(Stored data entries)
*-*-*

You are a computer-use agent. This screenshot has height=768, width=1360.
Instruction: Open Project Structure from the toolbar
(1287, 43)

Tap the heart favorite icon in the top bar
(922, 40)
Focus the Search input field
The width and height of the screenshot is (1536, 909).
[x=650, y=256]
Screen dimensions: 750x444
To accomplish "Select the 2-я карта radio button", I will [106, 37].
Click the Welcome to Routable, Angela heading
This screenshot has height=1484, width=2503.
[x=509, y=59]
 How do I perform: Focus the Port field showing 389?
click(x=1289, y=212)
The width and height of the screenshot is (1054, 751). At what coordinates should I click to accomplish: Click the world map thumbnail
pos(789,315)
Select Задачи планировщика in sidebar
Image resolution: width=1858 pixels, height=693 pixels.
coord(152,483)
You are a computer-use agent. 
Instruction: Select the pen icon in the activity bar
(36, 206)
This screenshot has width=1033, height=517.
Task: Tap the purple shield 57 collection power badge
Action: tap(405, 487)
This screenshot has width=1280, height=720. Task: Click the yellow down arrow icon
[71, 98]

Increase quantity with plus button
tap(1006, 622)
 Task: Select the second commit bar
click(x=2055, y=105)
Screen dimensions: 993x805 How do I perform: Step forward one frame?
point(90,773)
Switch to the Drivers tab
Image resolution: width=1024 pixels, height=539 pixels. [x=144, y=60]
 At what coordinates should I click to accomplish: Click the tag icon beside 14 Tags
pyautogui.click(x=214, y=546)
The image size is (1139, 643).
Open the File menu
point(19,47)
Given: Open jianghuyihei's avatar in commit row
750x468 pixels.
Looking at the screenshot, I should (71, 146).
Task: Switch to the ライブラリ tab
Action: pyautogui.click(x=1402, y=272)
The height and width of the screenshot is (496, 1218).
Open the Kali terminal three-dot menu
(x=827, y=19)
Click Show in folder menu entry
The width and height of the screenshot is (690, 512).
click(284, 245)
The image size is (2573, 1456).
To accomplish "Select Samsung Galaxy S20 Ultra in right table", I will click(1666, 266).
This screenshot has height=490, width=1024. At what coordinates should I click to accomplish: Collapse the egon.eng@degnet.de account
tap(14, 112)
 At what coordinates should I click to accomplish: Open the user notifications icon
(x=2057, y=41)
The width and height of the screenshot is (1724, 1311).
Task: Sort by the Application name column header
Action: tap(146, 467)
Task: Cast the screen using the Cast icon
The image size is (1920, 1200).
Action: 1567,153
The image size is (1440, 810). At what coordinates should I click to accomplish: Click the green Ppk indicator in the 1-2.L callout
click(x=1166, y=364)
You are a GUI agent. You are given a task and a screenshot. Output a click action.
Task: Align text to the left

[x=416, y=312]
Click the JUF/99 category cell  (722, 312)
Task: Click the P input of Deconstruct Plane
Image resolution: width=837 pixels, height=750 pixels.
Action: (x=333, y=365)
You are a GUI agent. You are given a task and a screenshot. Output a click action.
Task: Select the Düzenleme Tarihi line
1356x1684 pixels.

*-*-*

**Work to complete:** Copy out every row above word for word, keeping each line as it stands.

**Task response:**
You are a computer-use agent. This screenshot has height=768, width=1360.
Instruction: Open Project Structure from the toolbar
(1287, 43)

Tap the heart favorite icon in the top bar
(922, 40)
Focus the Search input field
The width and height of the screenshot is (1536, 909).
[x=650, y=256]
Screen dimensions: 750x444
To accomplish "Select the 2-я карта radio button", I will [106, 37].
Click the Welcome to Routable, Angela heading
This screenshot has height=1484, width=2503.
[x=509, y=59]
 How do I perform: Focus the Port field showing 389?
click(x=1289, y=212)
The width and height of the screenshot is (1054, 751). At what coordinates should I click to accomplish: Click the world map thumbnail
pos(789,315)
Select Задачи планировщика in sidebar
Image resolution: width=1858 pixels, height=693 pixels.
coord(152,483)
You are a computer-use agent. 
Instruction: Select the pen icon in the activity bar
(36, 206)
This screenshot has width=1033, height=517.
Task: Tap the purple shield 57 collection power badge
Action: tap(405, 487)
This screenshot has width=1280, height=720. Task: Click the yellow down arrow icon
[71, 98]

Increase quantity with plus button
tap(1006, 622)
 Task: Select the second commit bar
click(x=2055, y=105)
Screen dimensions: 993x805 How do I perform: Step forward one frame?
point(90,773)
Switch to the Drivers tab
Image resolution: width=1024 pixels, height=539 pixels. [x=144, y=60]
 At what coordinates should I click to accomplish: Click the tag icon beside 14 Tags
pyautogui.click(x=214, y=546)
The image size is (1139, 643).
Open the File menu
point(19,47)
Given: Open jianghuyihei's avatar in commit row
750x468 pixels.
Looking at the screenshot, I should (71, 146).
Task: Switch to the ライブラリ tab
Action: pyautogui.click(x=1402, y=272)
The height and width of the screenshot is (496, 1218).
Open the Kali terminal three-dot menu
(x=827, y=19)
Click Show in folder menu entry
The width and height of the screenshot is (690, 512).
click(284, 245)
The image size is (2573, 1456).
To accomplish "Select Samsung Galaxy S20 Ultra in right table", I will click(1666, 266).
This screenshot has height=490, width=1024. At what coordinates should I click to accomplish: Collapse the egon.eng@degnet.de account
tap(14, 112)
 At what coordinates should I click to accomplish: Open the user notifications icon
(x=2057, y=41)
The width and height of the screenshot is (1724, 1311).
Task: Sort by the Application name column header
Action: tap(146, 467)
Task: Cast the screen using the Cast icon
The image size is (1920, 1200).
Action: 1567,153
The image size is (1440, 810). At what coordinates should I click to accomplish: Click the green Ppk indicator in the 1-2.L callout
click(x=1166, y=364)
You are a GUI agent. You are given a task and a screenshot. Output a click action.
Task: Align text to the left

[x=416, y=312]
Click the JUF/99 category cell  (722, 312)
Task: Click the P input of Deconstruct Plane
Image resolution: width=837 pixels, height=750 pixels.
Action: (x=333, y=365)
You are a GUI agent. You are given a task and a screenshot. Output a click action.
Task: Select the Düzenleme Tarihi line
1356x1684 pixels.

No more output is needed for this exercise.